Der Flughafen wurde noch am Samstagabend weiträumig gesperrt, die beiden Terminals geräumt. Alle Passagiere in den Flugzeugen wurden aus den Maschinen geholt und in einem nahe gelegenen Flughafenhotel untergebracht. Insgesamt 3200 Passagiere seien betroffen gewesen, sagte ein Polizeisprecher.

Eine junge Frau, die am Samstagabend nach Mallorca fliegen wollte, sagte der Deutschen Presse-Agentur, sie habe ein Feuer gesehen und erst gedacht, das werde schnell wieder gelöscht.

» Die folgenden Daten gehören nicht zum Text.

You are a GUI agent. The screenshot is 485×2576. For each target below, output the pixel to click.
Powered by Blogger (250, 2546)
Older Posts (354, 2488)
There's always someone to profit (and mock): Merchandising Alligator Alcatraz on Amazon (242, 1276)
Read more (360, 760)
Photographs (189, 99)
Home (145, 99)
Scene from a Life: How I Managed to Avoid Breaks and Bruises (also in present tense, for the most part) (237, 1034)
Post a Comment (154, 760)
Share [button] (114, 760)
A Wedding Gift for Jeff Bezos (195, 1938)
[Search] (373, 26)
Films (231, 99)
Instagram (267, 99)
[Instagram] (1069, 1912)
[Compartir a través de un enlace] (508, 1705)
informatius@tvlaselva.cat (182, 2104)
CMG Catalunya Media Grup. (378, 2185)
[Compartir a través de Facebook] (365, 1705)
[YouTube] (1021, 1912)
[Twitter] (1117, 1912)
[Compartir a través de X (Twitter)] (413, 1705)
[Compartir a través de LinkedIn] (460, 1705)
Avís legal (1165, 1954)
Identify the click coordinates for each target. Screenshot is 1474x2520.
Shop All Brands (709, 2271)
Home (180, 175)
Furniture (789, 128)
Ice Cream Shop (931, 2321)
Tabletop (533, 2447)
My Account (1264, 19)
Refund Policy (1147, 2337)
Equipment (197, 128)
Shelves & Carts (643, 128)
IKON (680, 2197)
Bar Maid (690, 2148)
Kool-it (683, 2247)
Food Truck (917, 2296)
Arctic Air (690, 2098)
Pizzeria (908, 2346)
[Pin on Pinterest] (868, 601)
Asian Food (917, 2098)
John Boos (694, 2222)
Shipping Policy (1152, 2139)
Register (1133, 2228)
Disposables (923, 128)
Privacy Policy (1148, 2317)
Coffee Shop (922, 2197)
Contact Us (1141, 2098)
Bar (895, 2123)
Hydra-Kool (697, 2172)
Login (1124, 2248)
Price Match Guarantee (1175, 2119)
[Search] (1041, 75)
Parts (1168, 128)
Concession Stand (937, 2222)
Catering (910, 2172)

Dann habe sie gehört, es gebe einen Amoklauf, das sei schon gruselig gewesen. Tatsächlich hatte der bewaffnete Mann bei seiner Fahrt auf dem Flughafen heraus Brandflaschen geworfen, die auf dem Vorfeld Feuer auslösten.

Die Polizei hatte kurz vor Mitternacht keine Erkenntnisse, dass jemand verletzt worden ist. Die Polizei sah zu dem Zeitpunkt auch keine akute Gefährdung von Dritten mehr. Das Flugzeug der Turkish Airlines, unter dem der Mann sein Auto abgestellt hatte, wurde geräumt, wie ein Polizeisprecher der dpa sagte. Es gebe keine Gefährdung Unbeteiligter mehr.

Flughafen Hamburg erneut in den Schlagzeilen

Bereits im Oktober war der Hamburger Flughafen gesperrt worden, damals allerdings wegen einer Anschlagsdrohung auf eine Maschine von Teheran nach Hamburg. Im Juli hatten Klimaaktivisten der Gruppe „Letzte Generation“ den Hamburger Flughafen für Stunden lahmgelegt. Der Flugbetrieb musste für mehrere Stunden aus Sicherheitsgründen eingestellt werden. Tausende Passagiere, darunter viele Familien mit Kindern, waren betroffen.